[Opening READING TEXT section]

Introduction

Acute mountain sickness (AMS) occurs temporarily in the individuals who ascend to 2,500 m or above. Lake Louise self-assessment scoring system (LLS) has been applied in its diagnosis, i.e., whoever arrives at high altitude experiences headache and has LLS score >3 (Imray et al. 2010). AMS has been considered as insufficiency of adaptation to high altitude and neurological disorders caused by hypoxia. Headache is the primary symptom according to LLS and is defined as high-altitude headache (HAH), if it occurs within 24 h after person ascents to 2,500 m or above and subsides within 8 h after descending (Carod-Artal 2012; Lawley 2011; Serrano-Duenas 2005). Thus, it is urgent and critical to identify the clinical characteristics of AMS due to its potential hazard for workers, mountaineers and tourists after acute high-altitude exposure.

Although AMS has been studied for many years, its underlying pathophysiological mechanisms of AMS are still not fully understood, including whether the ventilation response, circulatory alteration and the changes in cerebral blood flow (CBF) are involved. Specifically, alterations in CBF, brain volume and intracranial pressure may play crucial roles in the development of AMS, particularly the neurological symptoms, headache and dizziness (Imray et al. 2010). Modification in CBF due to high altitude is also a compensatory reaction that may be caused by vasoconstriction, elevated blood pressure (BP) and heart rate and the consequential rise in cardiac output (CO) to maintain sufficient supply of oxygen (or oxygen delivery) and energy for the brain. Initial constriction of cerebral vessels was induced by hypomania and subsequent dilation was caused hypoxia per se and the hypoxia-induced vasodilators (Brugniaux et al. 2007). CBF and the cerebral perfusion rise to a greater extent than what is reflected by the velocities of the cerebral vessels (Lassen 1992).

[Closing READING TEXT section]

DIRECTIONS FOR THIS TASK:
Answer from the introduction on acute mountain sickness:
(a) From what altitude does acute mountain sickness occur?
(b) Within how many hours after descending does high-altitude headache subside?
(c) Which three alterations may play crucial roles in the development of acute mountain sickness?
The listing that comes next has no connection to the introduction on acute mountain sickness.

[Opening COLLECTED MATERIAL section]

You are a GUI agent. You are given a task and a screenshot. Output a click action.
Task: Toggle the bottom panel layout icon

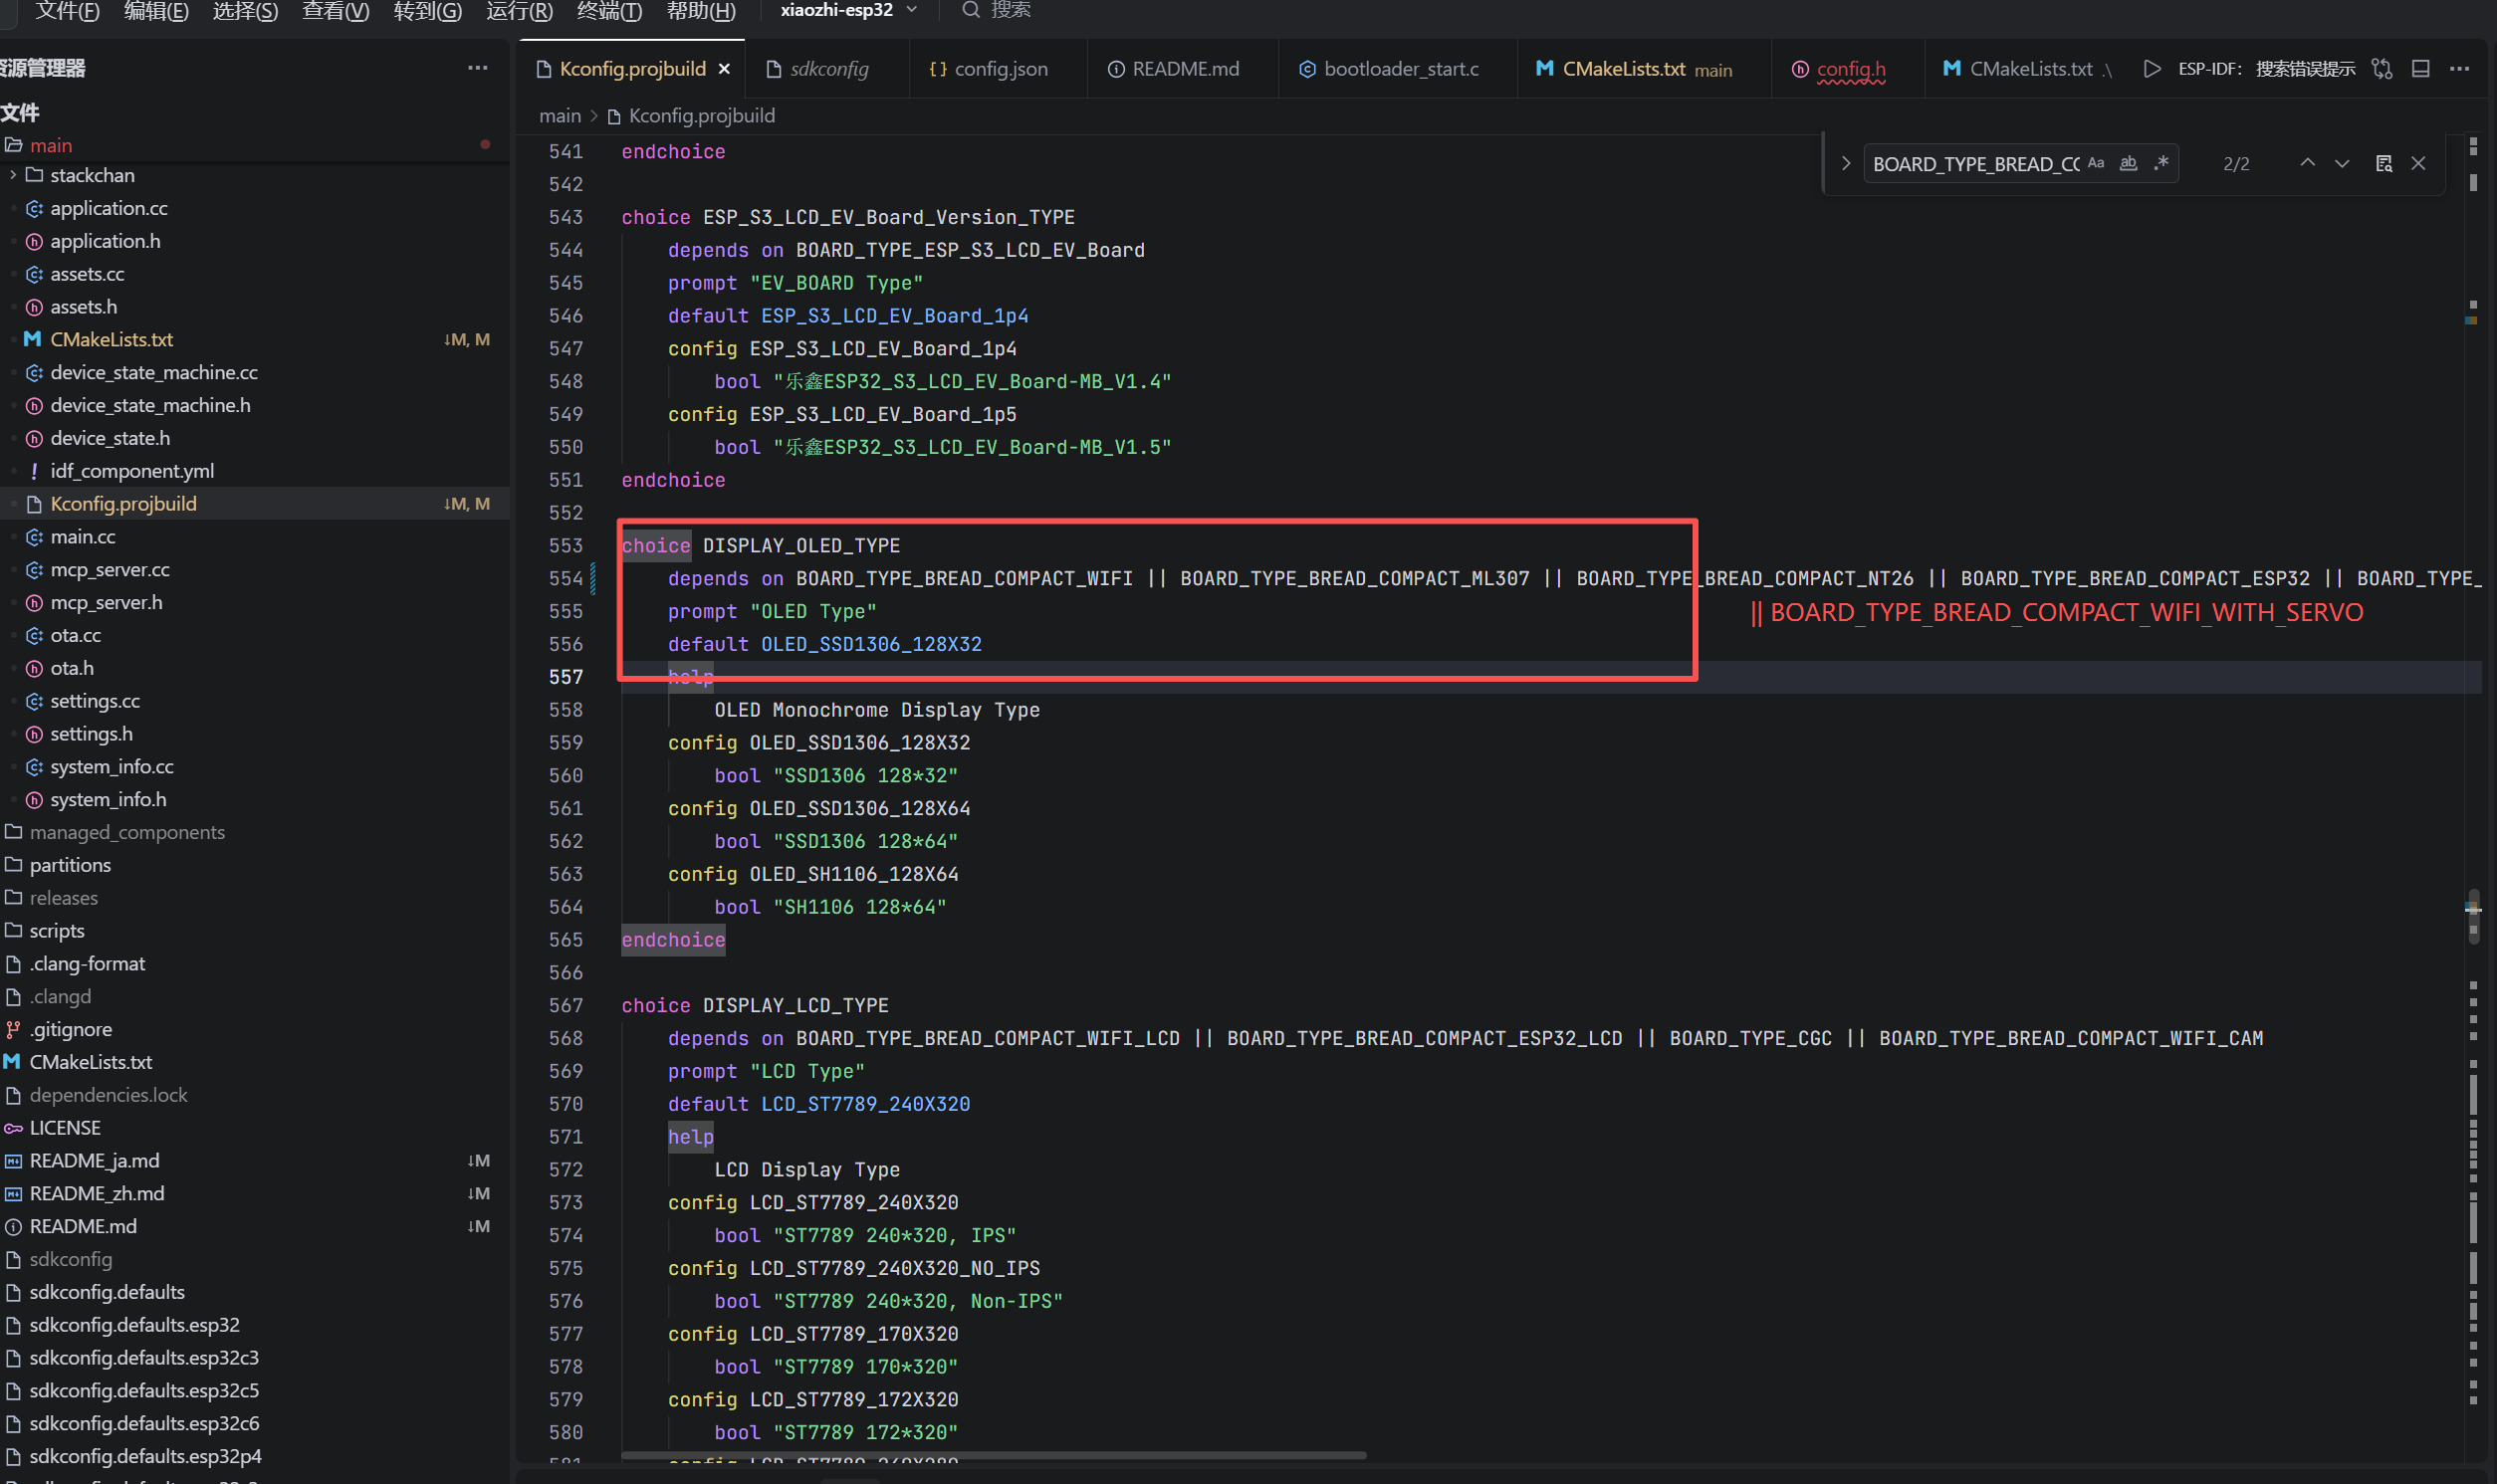(2421, 69)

[Closing COLLECTED MATERIAL section]

ANSWER:
(a) 2,500 m or above.
(b) Within 8 h.
(c) Alterations in cerebral blood flow (CBF), brain volume and intracranial pressure.